In an effort to boost faculty diversity, the University is hosting five visiting professors under the Presidential Visiting Fellows initiative for the fourth year.
This year’s fellows, each distinguished in their respective fields, hail from programs and universities across the country — including the University of Arizona, University of Wisconsin-La Crosse and University of Michigan. They have taken leave from their full-time positions to teach and conduct research here during the 2019-2020 academic year. Two of the scholars — visiting professor John Azumah and visiting associate research scholar Anthea Butler — will teach at the Yale Divinity School, and two will work in the physics department. Susan Stryker will be teaching in the Women’s, Gender, and Sexuality Studies department.
“Each year Chairs of [Faculty of Arts and Sciences] programs and departments nominate exceptional scholars and practitioners who will contribute to inclusive excellence for the Presidential Visiting Fellows program,” Dean of the Faculty of Arts and Sciences Tamar Gendler said in an email to the News. “Whether they are with us for a semester or a year, Fellows become full members of our intellectual and campus communities who enrich our curriculum and enhance our conversations.”
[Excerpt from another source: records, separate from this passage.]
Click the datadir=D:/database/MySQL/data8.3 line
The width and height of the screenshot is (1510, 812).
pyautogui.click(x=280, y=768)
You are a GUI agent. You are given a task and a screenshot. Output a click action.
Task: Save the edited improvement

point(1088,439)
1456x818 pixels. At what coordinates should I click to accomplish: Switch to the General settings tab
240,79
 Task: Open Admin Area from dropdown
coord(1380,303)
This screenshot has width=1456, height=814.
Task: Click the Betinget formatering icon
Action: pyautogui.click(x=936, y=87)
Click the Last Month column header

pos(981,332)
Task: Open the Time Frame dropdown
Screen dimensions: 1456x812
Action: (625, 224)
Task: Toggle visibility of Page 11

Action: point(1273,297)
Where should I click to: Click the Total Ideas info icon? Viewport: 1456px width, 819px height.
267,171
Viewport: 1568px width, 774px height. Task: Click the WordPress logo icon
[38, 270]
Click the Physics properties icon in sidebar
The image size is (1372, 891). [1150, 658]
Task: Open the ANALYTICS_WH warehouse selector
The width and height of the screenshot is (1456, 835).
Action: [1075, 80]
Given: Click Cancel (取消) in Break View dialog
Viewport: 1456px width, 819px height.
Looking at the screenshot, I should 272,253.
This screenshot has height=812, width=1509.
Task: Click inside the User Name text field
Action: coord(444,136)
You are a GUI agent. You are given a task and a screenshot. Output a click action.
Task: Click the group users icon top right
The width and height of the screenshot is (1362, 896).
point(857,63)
In 2015, the University President’s office launched the Initiative for Faculty Excellence and Diversity and committed more than $50 million to fund faculty recruitment and retention. With the fund, the University welcomed 10 professors last year, 12 in the 2017-2018 academic year and 13 in the 2016-2017 academic year. Deans of different departments and graduate schools across the University may nominate scholars who they believe will cultivate a more robust and inclusive curriculum and community. While individual schools and departments contribute half the funds to pay a visiting professor’s salary, the initiative’s budget covers the other half.
The University’s 2015 diversity initiative also supports programs for graduate and professional students interested in pursuing academia.
The FAS Dean’s Office accepts applications for the Presidential Visiting Fellows program one year before the visiting professors’ start date, and they continue to receive nominations on a rolling basis in the spring.
Azumah, who is a theological scholar on Christian-Muslim relations, said his academic focus is deeply personal to him because of his Muslim upbringing. He said his decision to come to Yale came at the heels of a tragedy when his mentor and former Yale Divinity School professor Lamin Sanneh passed away last January.
Apart from teaching, Azumah will work with the Divinity School and the MacMillan Center to establish the Sanneh Institute, a program that conducts research on religion in Africa.
“As an African, it is incumbent upon me to honor Professor Saleh to come here for him and the Institute,” Azumah said.
For her part, Stryker previously visited Yale in 2015 to receive the Brudner Prize for her contributions to LGBT studies. Outside of teaching a course on trans history in North America in the fall, she hopes to organize talks and a spring symposium on gender ideology, Stryker said. She added that the University’s “liveliness to the intellectual life” and the opportunity to interact with students attracted her to Yale.
Visiting physics professor Shelly Lesher, who is on sabbatical from University of Wisconsin-La Crosse, also said Yale is a “very exciting place” and an “intellectually stimulating community.” In the spring, she will teach a multidisciplinary seminar on the history of nuclear physics.
“People are more interested about the science when they understand the history and implications behind it,” Lesher said.
According to Gendler, the FAS Dean’s Office has received funding to host fellows since the program’s inception.